Although the hierarchical ABC model employed in msBayes was extensively evaluated in [10], the behavior of the ABC estimator given minimal sampling of individuals was not examined. Because comparative phylogeographic studies are often conducted on multispecies data sets that include rare taxa from which it is difficult to obtain samples from many individuals, we evaluate how low sample sizes can affect inference. To this end, we explored the performance in scenarios where ≤ 5 per population pair were sampled from each of 10 population pairs. We created 1,000 simulated data sets under each of two different histories: (1) simultaneous divergence history and (2) variable divergence history among population pairs. In the simultaneous divergence history (true Ω = Var(τ)/E(τ) = 0), all ten population pairs arose from ancestral populations at τ = 1.8 before the present. In the variable divergence history (true Ω = 0.1), two population pairs arose at τ = 1.0 and eight population pairs arose at τ = 2.0 before the present. We simulated these two histories with small sample sizes (2–5 individual per populationpair) and with larger sample sizes (20 individuals per population pair; 10 per descendent population). The simulated data sets consisted of haploid mtDNA samples from ten population pairs that were 550–600 base pairs in length. From each of the four sets of 1,000 simulated data sets, we used msBayes to obtain 1,000 ABC estimates of the hyperparameter, Ω, with the goal of assessing the effects of sample sizes on the root mean square error (RMSE) of the ABC Ω estimator. Each estimate of Ω was obtained from the mode of 1,000 accepted draws (after the local regression step) from 500,000 random draws from the hyperprior, as these conditions were found to be optimal in [10]. For the larger sample sizes we use four classes of summary statistics (π, θ_{ W }, Var(π  θ_{ W }) and π_{ net }), while for the smaller sample sizes we only use π_{ b }to avoid null or n.a.n. values (not a number) that are yielded when only one sample is collected from a descendent population.

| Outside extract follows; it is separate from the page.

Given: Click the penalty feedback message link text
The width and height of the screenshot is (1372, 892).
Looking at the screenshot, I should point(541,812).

The simulation analysis demonstrated that msBayes can usually distinguish simultaneous divergence from temporal incongruence in divergence, even with sparse sampling of individuals. The estimates of Ω were not markedly improved by sampling 20 individuals per population pair (10 each population) when compared to sampling 2–5 individuals per population pair (1–3 each population; Figure. 3). However, Ω is being overestimated under both sample sizes and this upward bias is stronger with larger sample sizes when true Ω = 1. Therefore, simultaneous divergence is easier to correctly reject with larger sample sizes. Root mean square error (RMSE) for estimating Ω was < 0.12 when the true history was simultaneous divergence (Ω = 0), and RMSE was < 0.18 when the true history involved 2 different divergence events across 10 population pairs (Ω = 0.1). It is encouraging that one can obtain fair estimates with so few samples per population pair and that two samples per population pair can be analyzed by msBayes.

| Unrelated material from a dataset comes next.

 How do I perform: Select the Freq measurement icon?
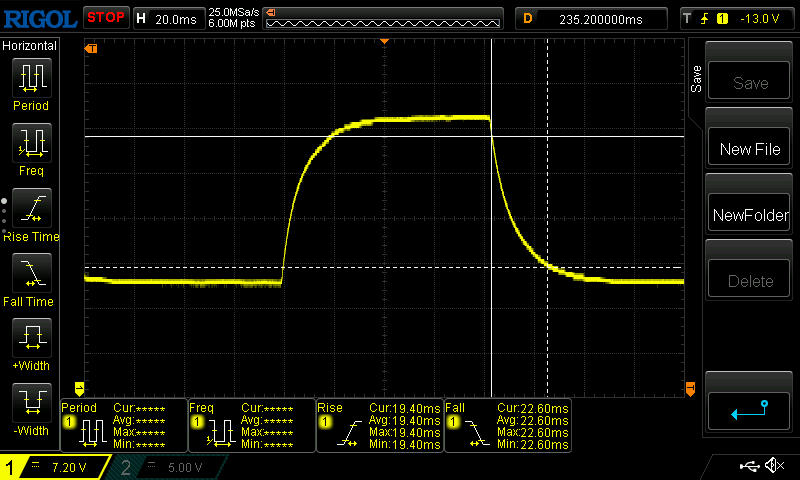click(x=31, y=143)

An attractive benefit of an ABC method such as msBayes is that one can perform this estimator evaluation relatively quickly. Simulating data from parameters drawn from the prior is only done once per set of conditions (sample size/history) and can be done in approximately 5 hours per population pair on a 2 GHz linux computer. The computational time can be further reduced as the simulations can be run parallel on multiple processors. Because the acceptance/rejection step is decoupled from simulating the prior, multiple estimates from a series of simulated datasets can be accomplished without resimulating the prior each time. The acceptance/rejection step for a single estimate is accomplished in one second to well under a minute such that 1,000 estimates can be obtained from 1,000 data sets simulated from fixed known parameter values in under an hour to within 24 hours on a single processor.

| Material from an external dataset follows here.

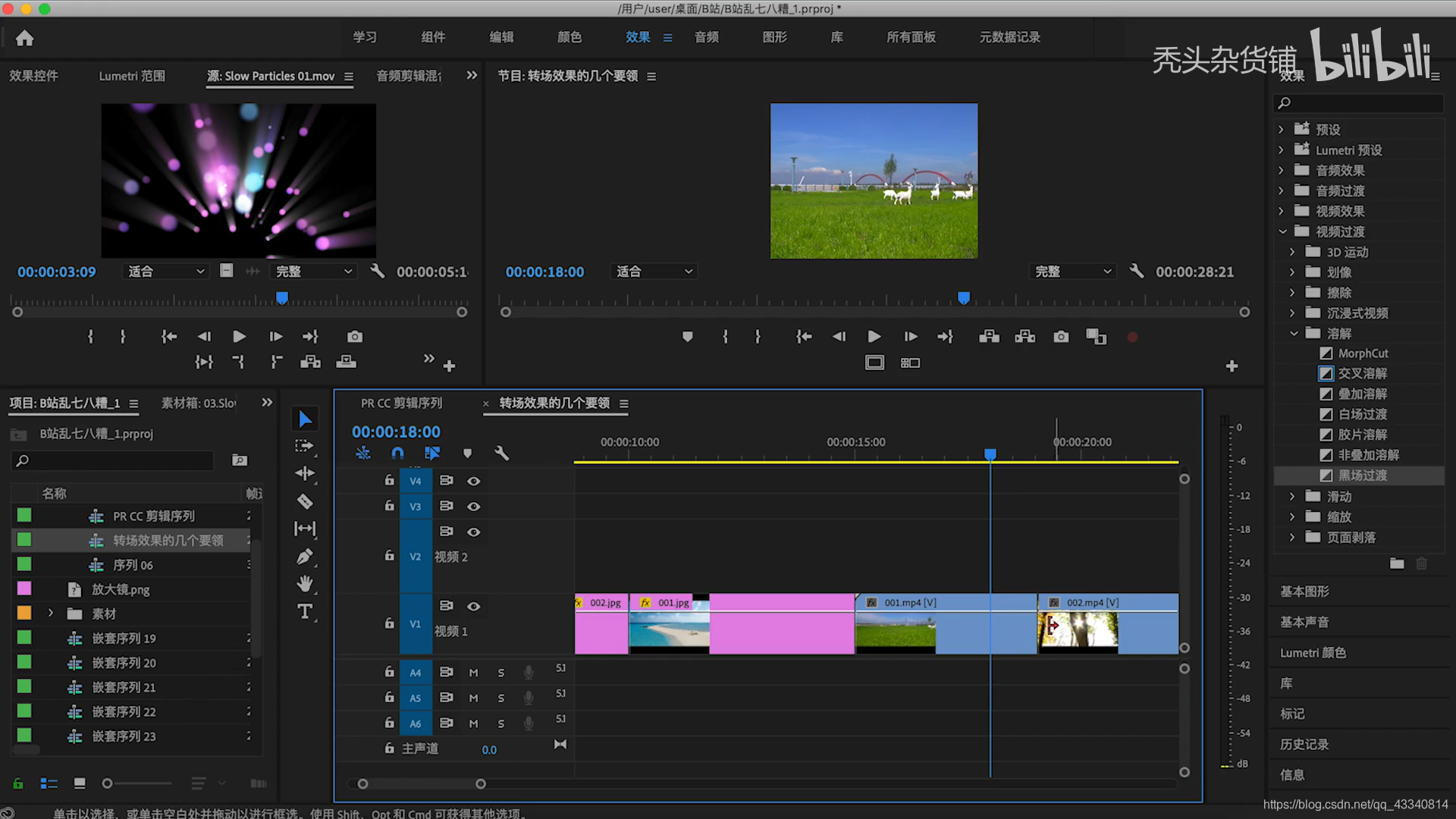Hide the V4 track output eye
Screen dimensions: 1456x819
click(473, 481)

General use and future development
The most important aspect of msBayes is that its flexible and modular nature will allow us and others to add in new features. This characteristic is essential for a phylogeographic software tool because phylogeographic studies are highly idiosyncratic. Using population genetic data to test how climate and/or geological changes result in biogeographic shifts, speciation, extinction and consequent changes in ecological interactions can involve a wide array of hypotheses and models that conform to no generality with regards to model complexity, parameterization and sampling. We therefore anticipate making several extensions to msBayes, and will encourage other bioinformaticians to make versions that suite particular difficult research questions. Furthermore, phylogeographic studies are most powerful when combined with independent evidence (or hypotheses) about past habitat distributions that are generated from other types of historic data and ecological distribution models [25]. Particular historical hypotheses can then be directly parameterized by paleodistribution models and tested with genetic data within the msBayes framework using Bayes factors [26].
One feature we plan to include in future versions of msBayes is an option to simulate from the prior after constraining the number of divergence events per Y population pairs to one fixed number. This will then allow getting estimates for when these different isolation events took place as well as estimating which population pairs originated at either of the particular divergence events. Other upcoming features to be included are: 1.) multiple loci per population pair by expanding the summary statistic vector and adding additional hyperparameters controlling mutation rate variation across loci; 2.) having more summary statistics available; 3.) allowing analysis of only one population pair at a time; 4.) testing multispecies colonization hypotheses; 5.) three or more population models (as opposed to two population models); 6.) allowing microsatellite data and 7.) automating the simulation testing procedure used to obtain estimator bias.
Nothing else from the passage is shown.